Forget the weekly shop. Shoppers are on a more specific mission

By Elaine Watson

- Last updated on GMT

Related tags Grocery shopping Mobile phone Supermarket

Growing numbers of shoppers are spending less than $50 at a time on fewer than 15 items
Growing numbers of shoppers are spending less than $50 at a time on fewer than 15 items
Grocery shoppers are increasingly hitting food stores on a “narrowly focused mission” – perhaps shopping for a specific meal, or because they have run out of something – rather than stocking up for the week, according to Packaged Facts.

In its new report ‘Food Shopper Insights: Grocery Shopping Patterns in the US’, the market researcher notes that a “substantial proportion of grocery shopping trips are now organized around narrowly focused missions, such as purchasing items needed for the next few days or picking up groceries shoppers have run out of​”.

In a recent poll of 2,000 adults who had shopped for groceries within the past 24 hours, one in three had gone shopping to buy food for a specific meal or recipe, one in five was picking up food for that night instead of eating out, and one in 10 cited "being hungry​” as the reason for the trip.

Half spend less than $50 at a time

Half had spent less than $50 and bought fewer than 15 items on the most recent trip.

This did not necessarily mean that shopping had become an entirely spontaneous activity, just that manufacturers and retailers needed to find new ways of reaching customers on more specific missions, stressed Packaged Facts research director David Sprinkle.

“A substantial majority of grocery shoppers ​[still] do some kind of planning beforehand, such as making a shopping list, gathering coupons, looking for product or sale information or looking for menu or recipe ideas.”

“With nearly four in ten grocery shoppers frequently using social media and networking on mobile devices such as cell phones and smart phones, location-based shopping assistants on mobile devices may soon up-end conventional approaches to in-store shopper marketing.”

Loyalty

Meanwhile, store loyalty cards and savings schemes remained a big draw, with one in four adults polled claiming to have shopped at the store in question because of its savings/loyalty club cards.

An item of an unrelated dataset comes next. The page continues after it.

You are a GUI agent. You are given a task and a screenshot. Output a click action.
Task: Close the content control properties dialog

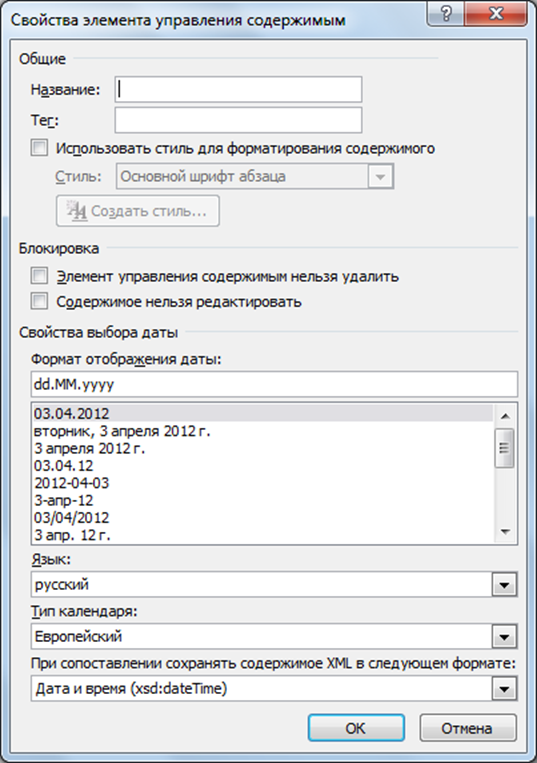[495, 13]
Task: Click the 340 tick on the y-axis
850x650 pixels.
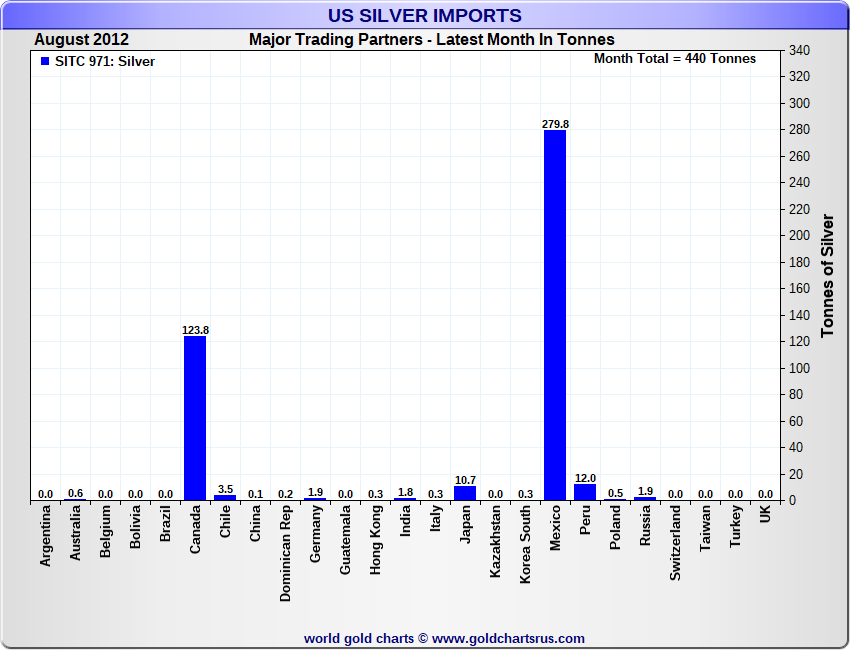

Meanwhile, nearly half of those surveyed were "very satisfied​" with their most recent grocery shopping experience; 75 percent had only one store in mind before setting off to go food shopping, and 59 percent went to the same grocery store where they had been shopping for five years or more, said Sprinkle.

“The bottom line: once a grocery store captures new customers, they will likely keep shopping there -- as long as the food store meets their evolving needs.”